Brown said the new guidance made it clear the FMA was not providing a checklist which needed to be adhered to, but a desire to see companies put anything that was considered to be material to the offer into the documents.
It had also softened its stance on using images and branding in the first few pages of the document. "What we want to see overall is documents that are accessible to investors."
Brown said the collapse of the finance company sector had bought offer documents and their contents into sharp focus.
The guidance note had also been spurred by the FMA's experience after taking over pre-registration checks for the documents from the Ministry of Economic Development.
"We have seen some documents that have a number of issues, they are far too long, are very text-dense or the key information has been buried at the back."
In some cases, the risks to investors had not been spelled out clearly enough, Brown said.
Law firm Chapman Tripp, which was one of the submitters, welcomed the changes.
"[It] ... shows that the FMA has taken on board the criticisms made of its first effort," a statement said.
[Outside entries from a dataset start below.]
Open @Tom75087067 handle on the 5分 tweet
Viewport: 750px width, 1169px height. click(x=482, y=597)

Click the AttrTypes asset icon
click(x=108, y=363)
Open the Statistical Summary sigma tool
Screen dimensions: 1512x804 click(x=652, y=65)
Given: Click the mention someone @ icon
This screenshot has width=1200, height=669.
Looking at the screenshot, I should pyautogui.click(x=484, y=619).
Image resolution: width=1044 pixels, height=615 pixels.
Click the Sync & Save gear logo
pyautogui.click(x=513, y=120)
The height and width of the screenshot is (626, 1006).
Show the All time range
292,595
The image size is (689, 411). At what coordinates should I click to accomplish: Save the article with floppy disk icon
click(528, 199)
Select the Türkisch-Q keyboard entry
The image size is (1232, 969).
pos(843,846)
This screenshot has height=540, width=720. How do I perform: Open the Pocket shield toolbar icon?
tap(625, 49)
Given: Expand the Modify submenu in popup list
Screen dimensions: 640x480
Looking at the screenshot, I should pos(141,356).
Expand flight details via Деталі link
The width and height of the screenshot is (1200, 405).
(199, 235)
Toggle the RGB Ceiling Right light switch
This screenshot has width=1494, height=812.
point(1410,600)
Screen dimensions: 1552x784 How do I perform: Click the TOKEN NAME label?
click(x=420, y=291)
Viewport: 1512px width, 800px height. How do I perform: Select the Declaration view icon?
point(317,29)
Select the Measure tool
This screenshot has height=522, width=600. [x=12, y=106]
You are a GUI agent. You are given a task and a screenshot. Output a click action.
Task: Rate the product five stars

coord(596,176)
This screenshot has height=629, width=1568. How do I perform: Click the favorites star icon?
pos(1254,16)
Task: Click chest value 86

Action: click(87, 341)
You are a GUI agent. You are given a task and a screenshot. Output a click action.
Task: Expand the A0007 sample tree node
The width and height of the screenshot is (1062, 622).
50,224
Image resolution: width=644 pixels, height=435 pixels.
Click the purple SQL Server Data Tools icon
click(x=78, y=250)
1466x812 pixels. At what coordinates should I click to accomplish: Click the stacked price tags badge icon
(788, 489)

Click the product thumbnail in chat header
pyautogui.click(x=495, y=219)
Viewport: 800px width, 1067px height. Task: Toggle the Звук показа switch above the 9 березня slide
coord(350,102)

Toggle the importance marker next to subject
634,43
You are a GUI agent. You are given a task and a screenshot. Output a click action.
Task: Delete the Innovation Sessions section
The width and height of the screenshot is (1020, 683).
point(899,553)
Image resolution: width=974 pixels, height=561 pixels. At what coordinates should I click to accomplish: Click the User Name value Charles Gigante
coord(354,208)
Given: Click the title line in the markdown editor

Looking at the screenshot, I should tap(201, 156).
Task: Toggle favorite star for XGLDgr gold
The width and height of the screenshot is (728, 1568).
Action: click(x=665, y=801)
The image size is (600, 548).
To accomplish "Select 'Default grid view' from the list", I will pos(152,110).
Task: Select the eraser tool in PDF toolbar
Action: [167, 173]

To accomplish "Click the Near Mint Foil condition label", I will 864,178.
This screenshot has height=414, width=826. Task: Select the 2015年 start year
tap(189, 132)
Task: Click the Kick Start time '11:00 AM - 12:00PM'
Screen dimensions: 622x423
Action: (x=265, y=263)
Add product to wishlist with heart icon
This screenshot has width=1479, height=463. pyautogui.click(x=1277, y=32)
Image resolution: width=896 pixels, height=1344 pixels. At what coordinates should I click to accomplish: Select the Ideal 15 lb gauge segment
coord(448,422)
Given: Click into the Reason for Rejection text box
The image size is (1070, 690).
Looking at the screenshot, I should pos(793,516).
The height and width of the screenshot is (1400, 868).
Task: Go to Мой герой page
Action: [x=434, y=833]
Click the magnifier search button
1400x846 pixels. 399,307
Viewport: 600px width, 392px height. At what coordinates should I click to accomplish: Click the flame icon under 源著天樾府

"As this is the first significant consultation process that the new regulator has run, it was always going to be something of a test case. A failure to listen may have undermined market confidence in the FMA - but it has now successfully dodged that bullet."
The industry has until May to provide feedback on the new guidance before it is finalised at the end of May. The guidance is expected to come into force from June 1 for new documents and new documents by continuous issuers will need to comply by January 2013.